Policies and Standards

Royal Mail Group ensures that it consistently applies best practice across the organisation when handling personal data. A set of policies surrounding privacy and information security govern how its people, third parties and systems manage and protect personal data. These policies are supported by detailed standards which have been created by industry experts building trust into the heart of the design.
 

Data retention

Royal Mail Group has a Corporate Retention Schedule and supporting policies and procedures outlining the data retention requirements of the different record series we hold, plus secure data disposal/destruction on expiry to comply with its legal and regulatory obligations. Royal Mail Group retains data in line with business and operational needs, or to meet legal requirements.
 

Data Protection Training

All colleagues  joining Royal Mail Group are required to complete data protection induction training within three weeks of joining the business and thereafter annual refresher training. On an annual basis, colleagues  are required to attest to having read, understood and agree to comply with the information in the training courses which are underpinned by our Data Protection and Information Security policies. The completion rate for 2025-2026 annual e-learning data protection and information security training was 98.3%. Our aspiration is 100% and our target is 96% because at any one time there are colleagues absent due to maternity leave, long-term sickness, or new joiners who are still working through their induction. Royal Mail Group’s award-winning Data Protection and Information Security Awareness and Education Program, Think Secure, runs business-wide campaigns and tailored training for teams throughout the year to refresh knowledge and remind all colleagues of their responsibilities and our secure privacy practices.
 

Privacy by Design

Royal Mail Group has embedded Privacy by Design and by default into the organisation’s Change Management Lifecycle. A Privacy Impact Assessment (PIA) is required for any project that involves the processing of personal data or has the potential to impact individuals’ privacy. This ensures that privacy risks are identified at an early stage and that appropriate safeguards are integrated throughout the project lifecycle. The process is further supported by a set of Privacy by Design requirements, which must be met when processing personal data. These requirements are aligned to guidance from the ICO and have been authored by privacy professionals within the business. Royal Mail Group is also advised by Cyber Security experts to ensure appropriate and proportional technical controls are designed and implemented to protect the personal data we hold.
 

Assurance & Audit

To assess and assure data protection compliance, Royal Mail Group has a 2nd line Privacy Assurance team and program to ensure the technical and organisational measures that protect personal data are fit for purpose and operationally effective. Royal Mail Group’s Privacy Assurance function adopts a prioritised, risk-based approach to controls assurance across  its systems, supply chain, and personal data processing activities within the Group. In line with ICO guidance and industry best practice standards, Royal Mail Group holds itself and its partners to account to protect all personal data and adhere to compliance responsibilities. The outputs of assurance assessments are reported to the DPO, 1st line business areas and 3rd line Risk & Audit.

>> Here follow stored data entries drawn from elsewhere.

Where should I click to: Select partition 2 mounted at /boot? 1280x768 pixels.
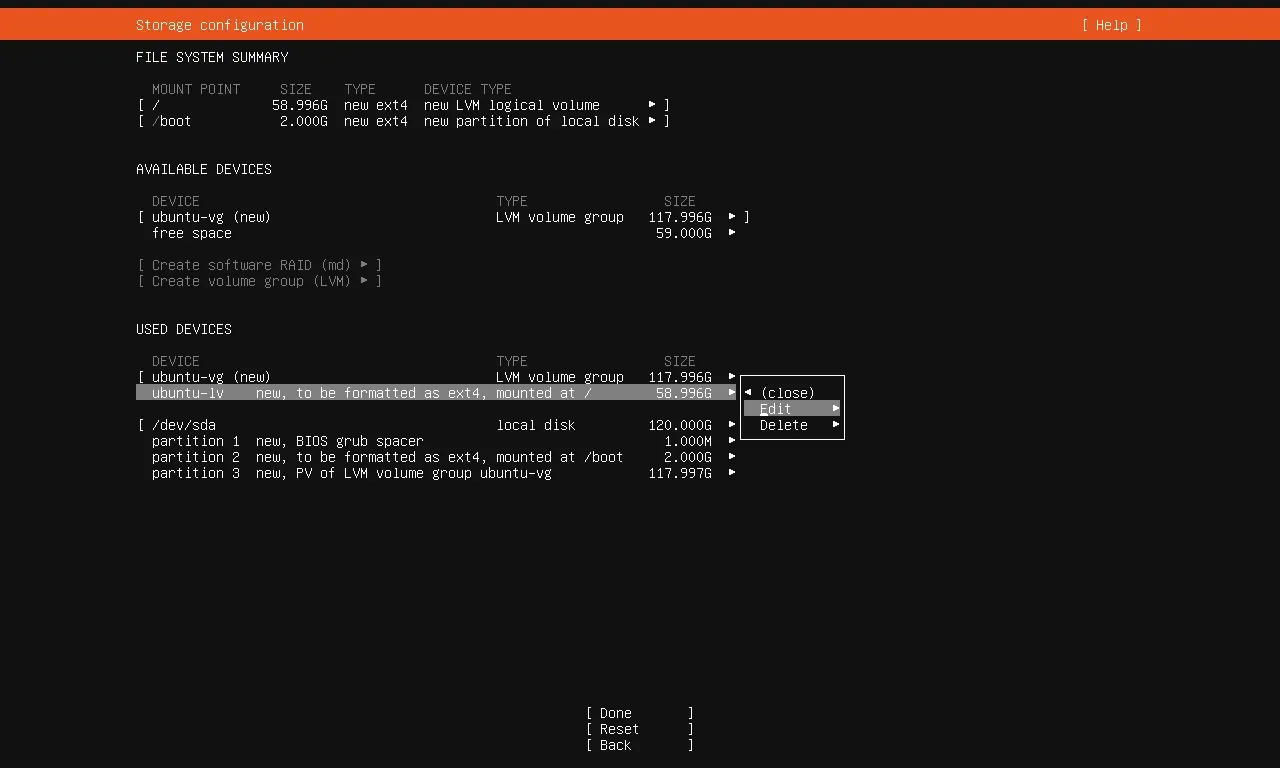(x=443, y=457)
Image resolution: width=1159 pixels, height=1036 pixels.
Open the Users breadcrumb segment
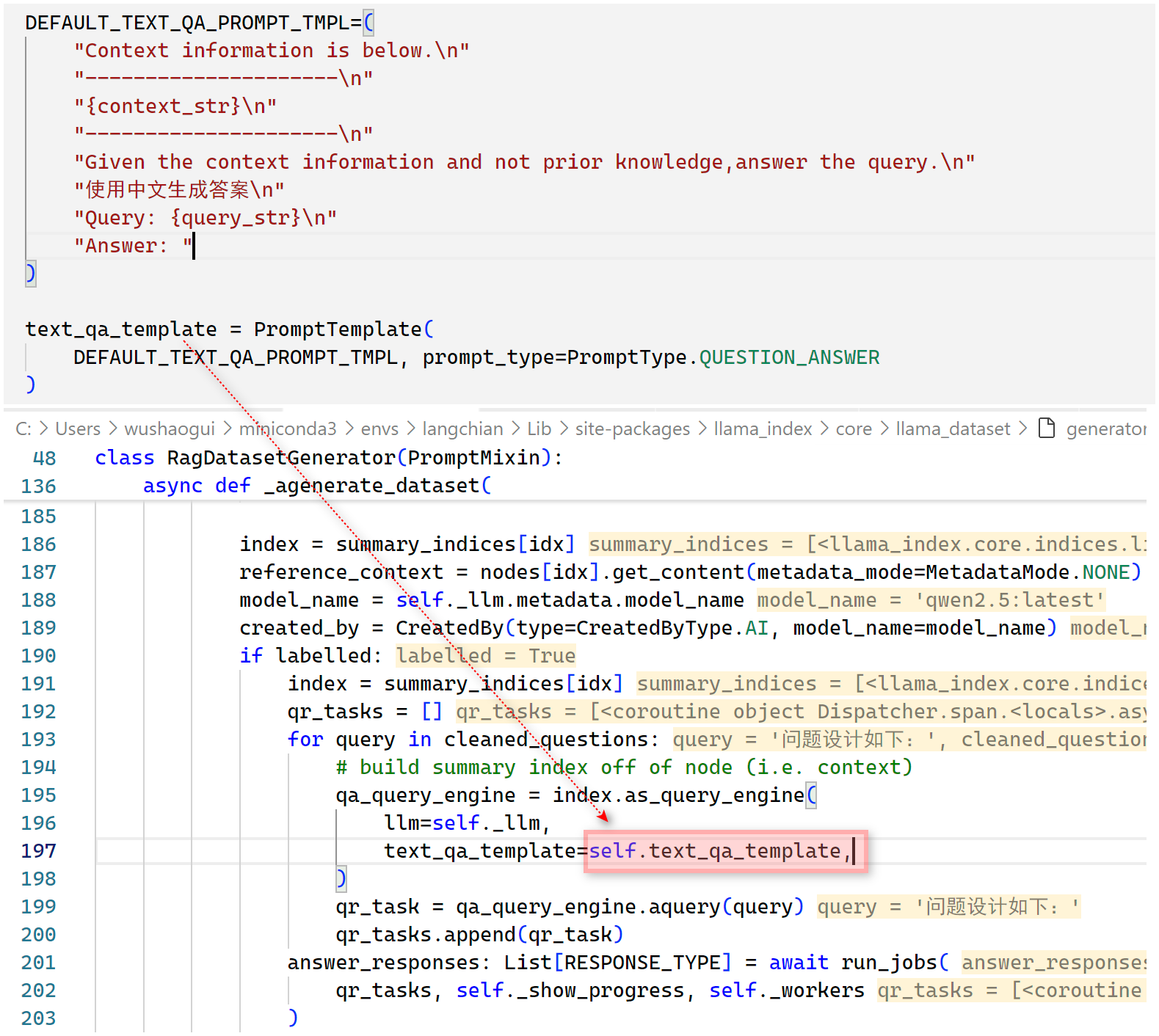[78, 428]
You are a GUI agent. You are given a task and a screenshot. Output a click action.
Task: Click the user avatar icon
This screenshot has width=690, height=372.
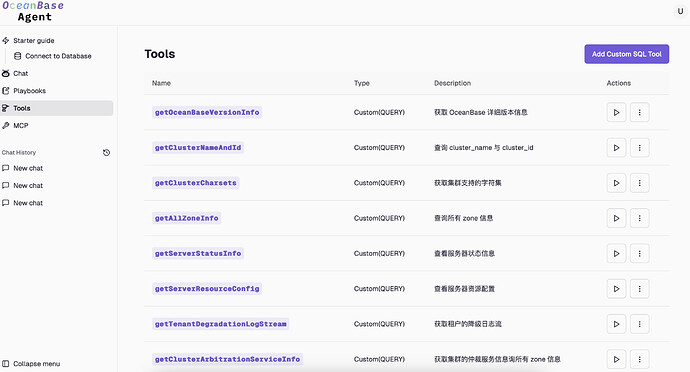680,11
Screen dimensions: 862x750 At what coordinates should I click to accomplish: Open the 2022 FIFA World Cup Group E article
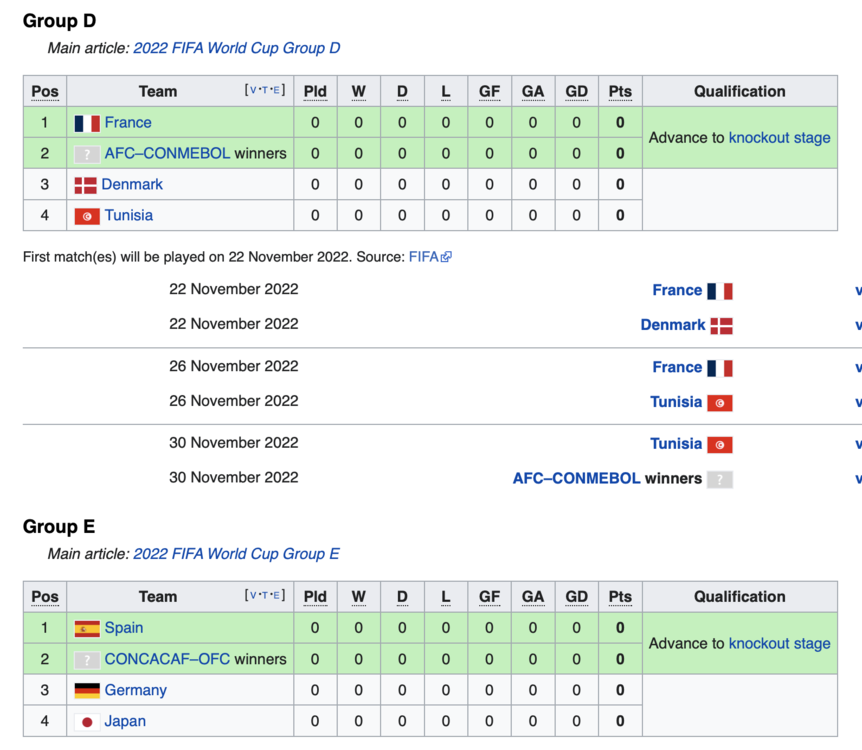(236, 554)
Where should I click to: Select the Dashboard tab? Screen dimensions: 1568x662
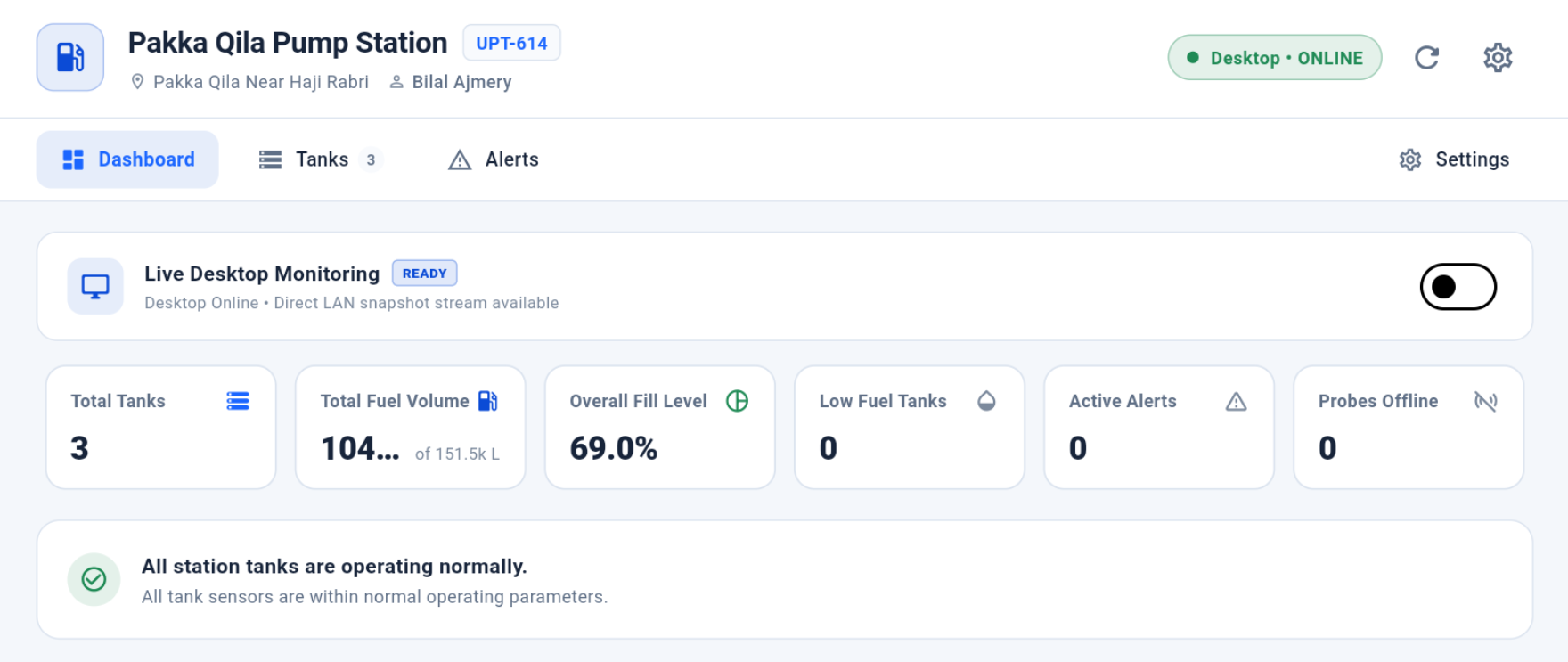tap(127, 159)
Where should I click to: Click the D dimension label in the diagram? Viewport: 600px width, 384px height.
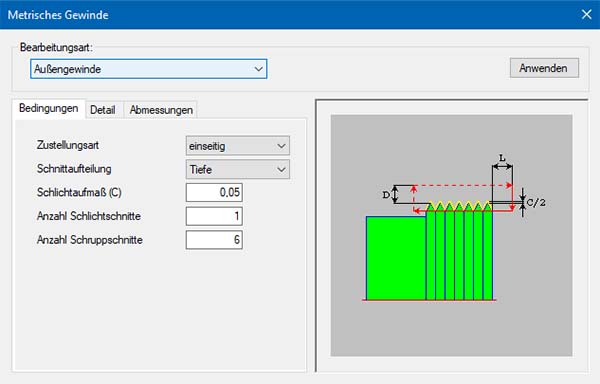point(386,195)
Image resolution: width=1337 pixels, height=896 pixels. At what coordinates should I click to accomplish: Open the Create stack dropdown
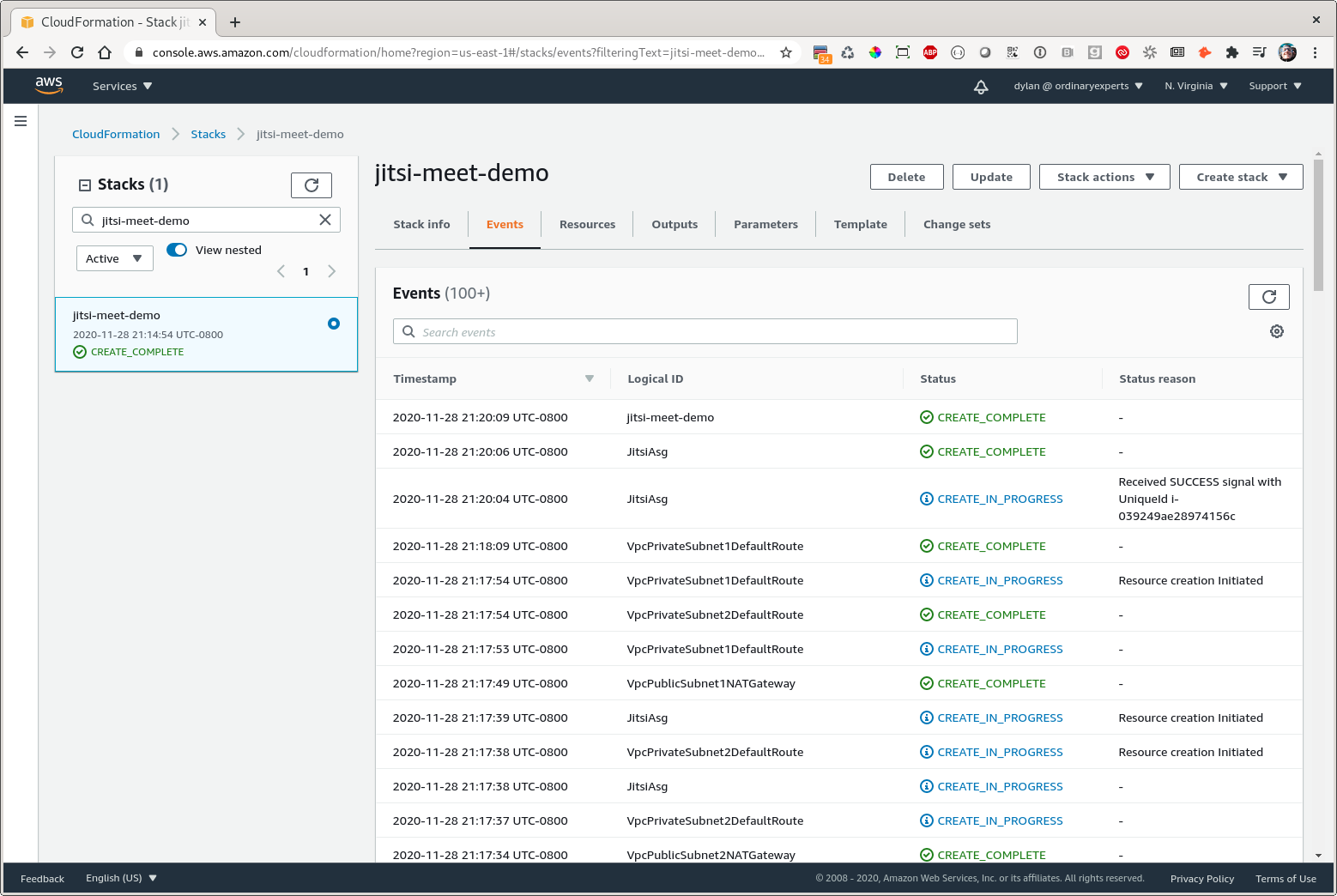point(1240,177)
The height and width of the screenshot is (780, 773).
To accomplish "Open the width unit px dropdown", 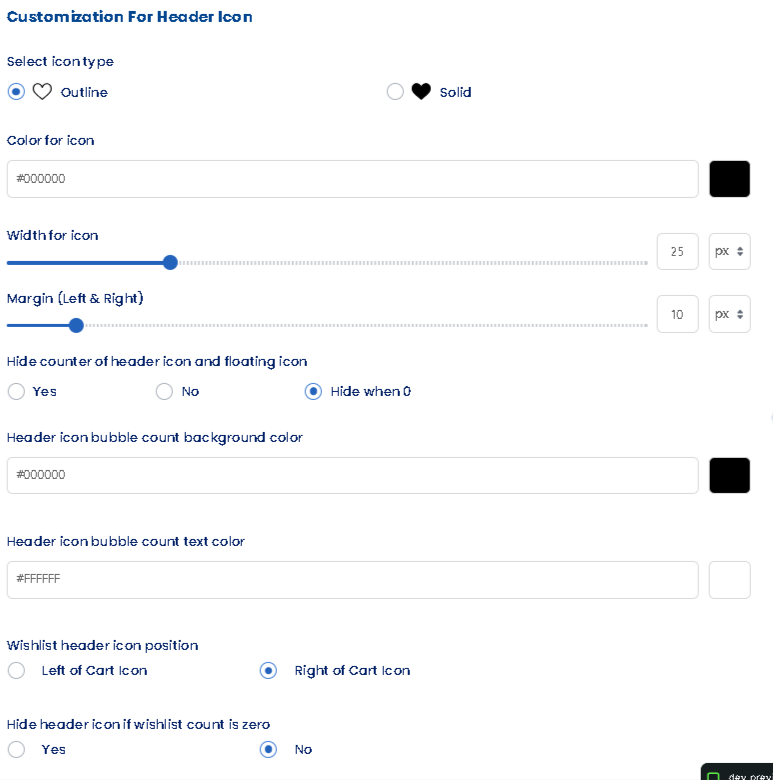I will [729, 252].
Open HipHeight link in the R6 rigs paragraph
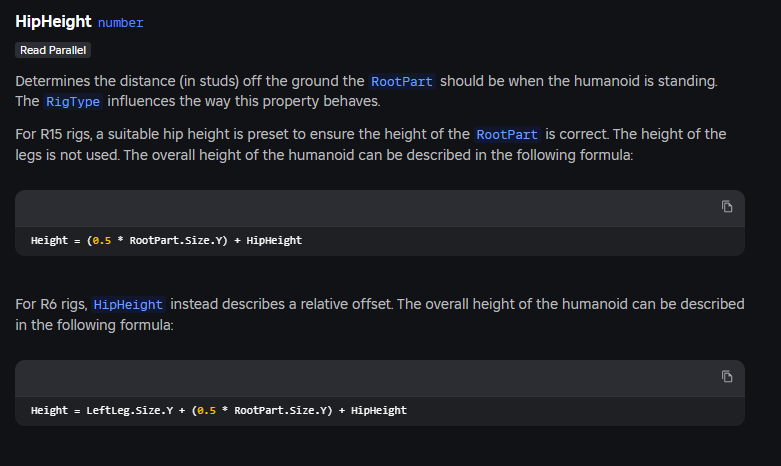The image size is (781, 466). 129,304
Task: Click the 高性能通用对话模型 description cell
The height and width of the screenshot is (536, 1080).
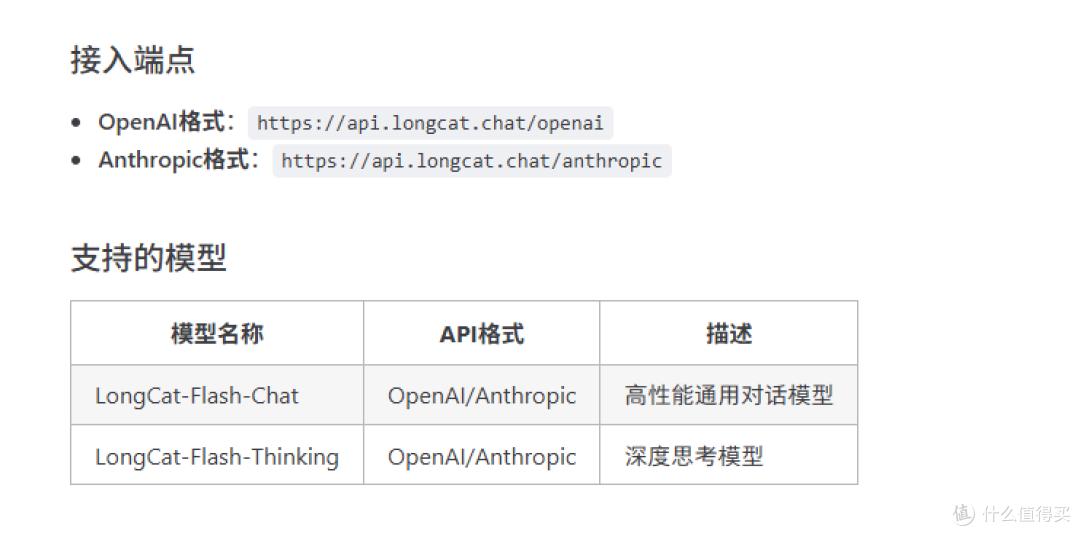Action: (729, 395)
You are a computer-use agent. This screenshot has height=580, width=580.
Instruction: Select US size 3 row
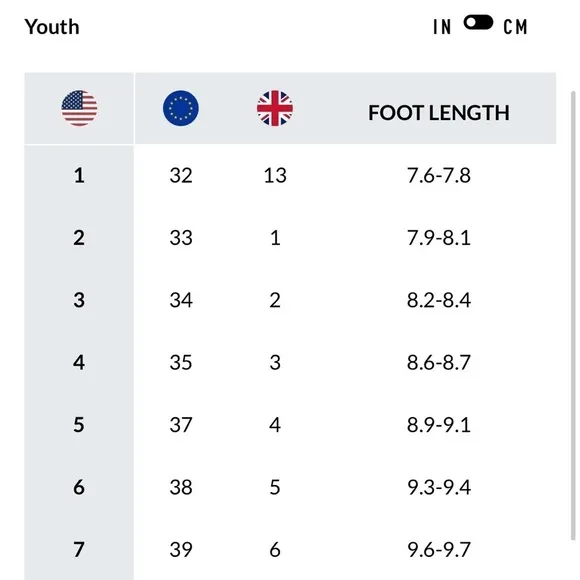[290, 300]
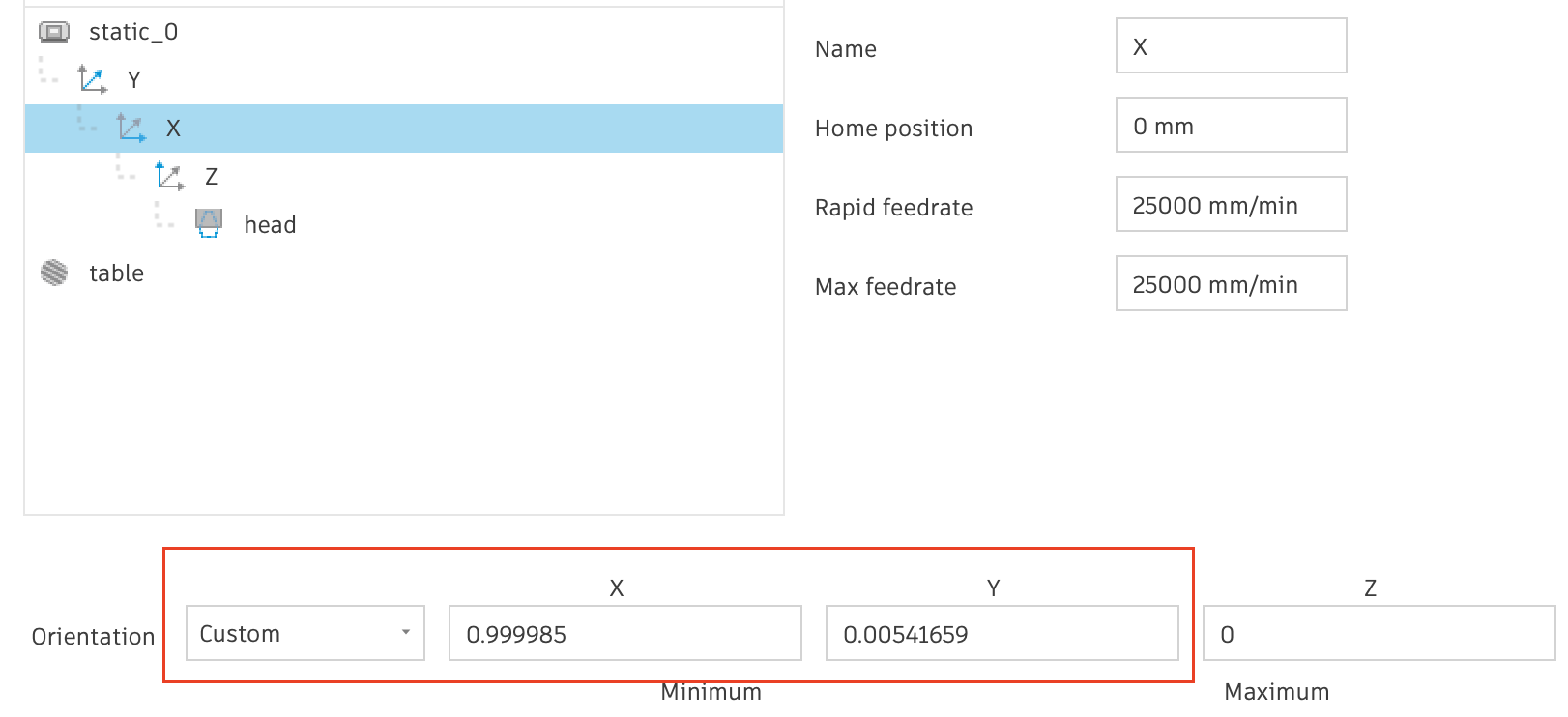The height and width of the screenshot is (717, 1568).
Task: Click the Rapid feedrate field
Action: point(1231,204)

Data Protection internal audits are completed by the Internal Audit team periodically. Royal Mail’s Data Protection Governance Framework and Programme was independently audited in Jan 2024.
 

Artificial Intelligence (AI)

Royal Mail Group recognises AI developments such as Generative AI have greatly improved technology capabilities to deliver value for customers and colleagues. Along with its wider group of companies, Royal Mail Group  has agreed 6 principles to ensure we are using AI in the most responsible and safest way to protect our customers and colleagues. In Royal Mail Group, this is supported by the AI Governance Framework, policies and supporting processes. In 2025 we introduced a training programme to educate our colleagues on responsible use of data and AI.